Following the Chesterfield Police ticket money trail

Posted at 9:25 PM, Jul 15, 2014
and last updated 2014-07-17 06:35:50-04

CHESTERFIELD COUNTY, Va. -- The Chesterfield County Police Department’s top brass requires its officers to conduct three traffic stops and one arrest per day or face disciplinary action.

That news spread quickly at Chesterfield resident Michael Kriz’s office on Tuesday.

“Yeah we talked about it at work today; I wonder what happens if nobody does anything wrong that day?” Kriz said.

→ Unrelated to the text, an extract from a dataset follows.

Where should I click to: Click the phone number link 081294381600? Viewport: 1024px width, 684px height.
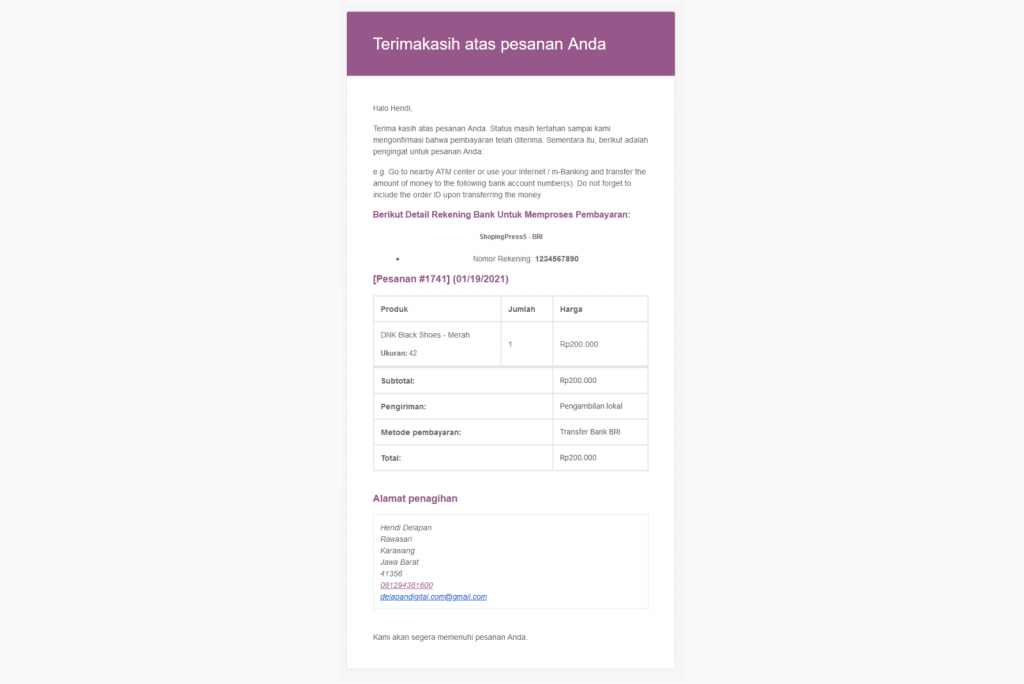coord(406,585)
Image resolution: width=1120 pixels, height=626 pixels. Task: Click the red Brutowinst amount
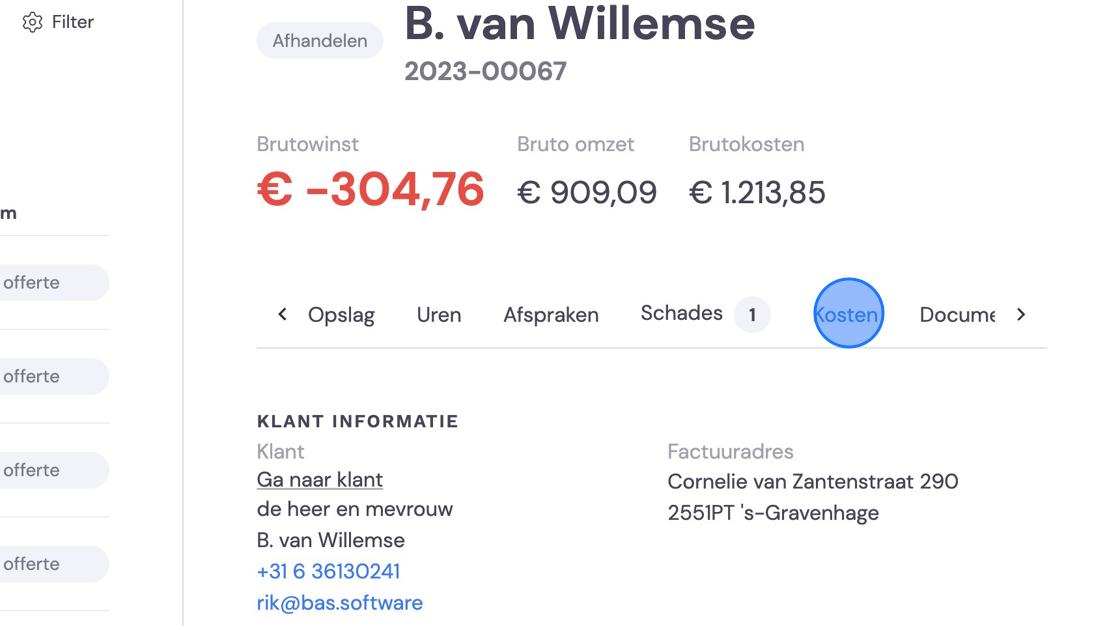pyautogui.click(x=371, y=190)
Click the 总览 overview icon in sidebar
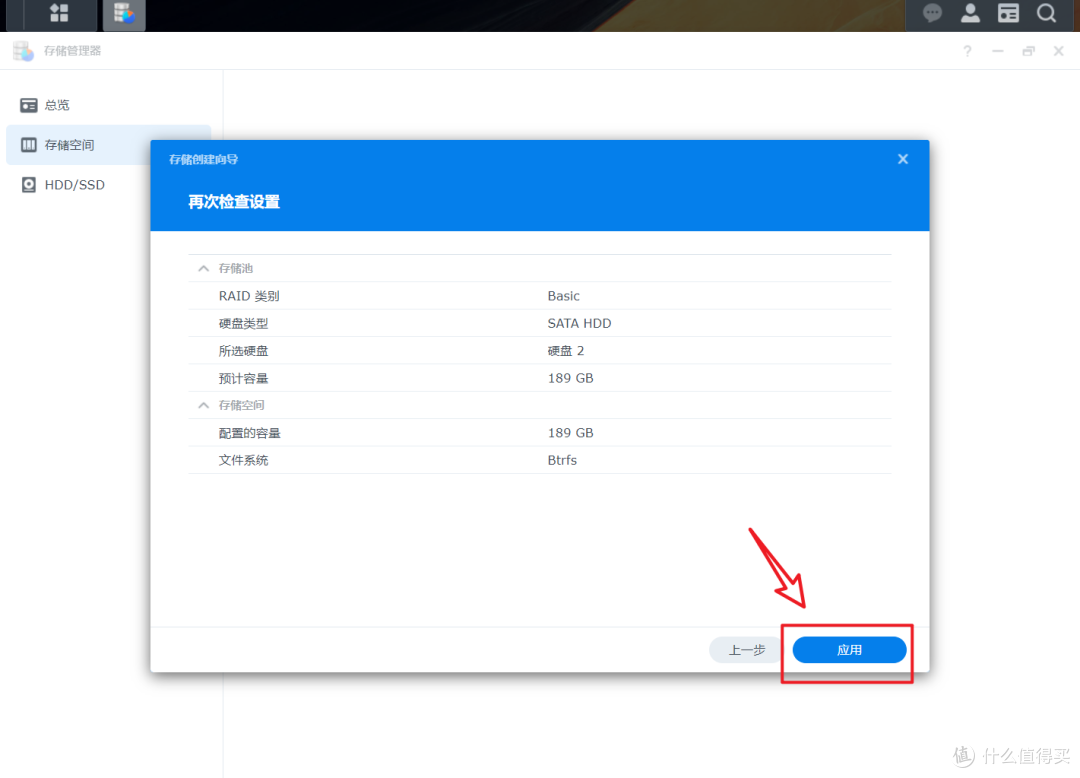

Kriz and his colleagues were not the only ones talking. Thousands of CBS 6 viewers shared and commented about the investigation into Chesterfield County’s traffic stop and arrest mandates, and  many wondered if the money generated by traffic tickets goes back into the department.

“It's either about public safety or revenue generation,” Kriz said.

“It`s not coming back to the Chesterfield County Police Department," said Lieutenant Colonel Dan Kelly.  "No, we don`t get that money."

Retired Chesterfield Police Commander, Steve Neal, said officers do not give tickets to get money.

“The fact that a police department issues a lot of traffic summonses does not necessarily correlate with the amount of money they would receive for them,” Neal said.

In fact, Matt Harris, the Assistant Director in Chesterfield’s Budget and Management Office, said part of the ticket dollars go toward the county’s general fund, which is used to pay for a number of county services.

The other portion goes to the state.

Regardless, Kriz said he is still uncomfortable with the department’s police and wants change.

“I hope they do something,” Kriz said.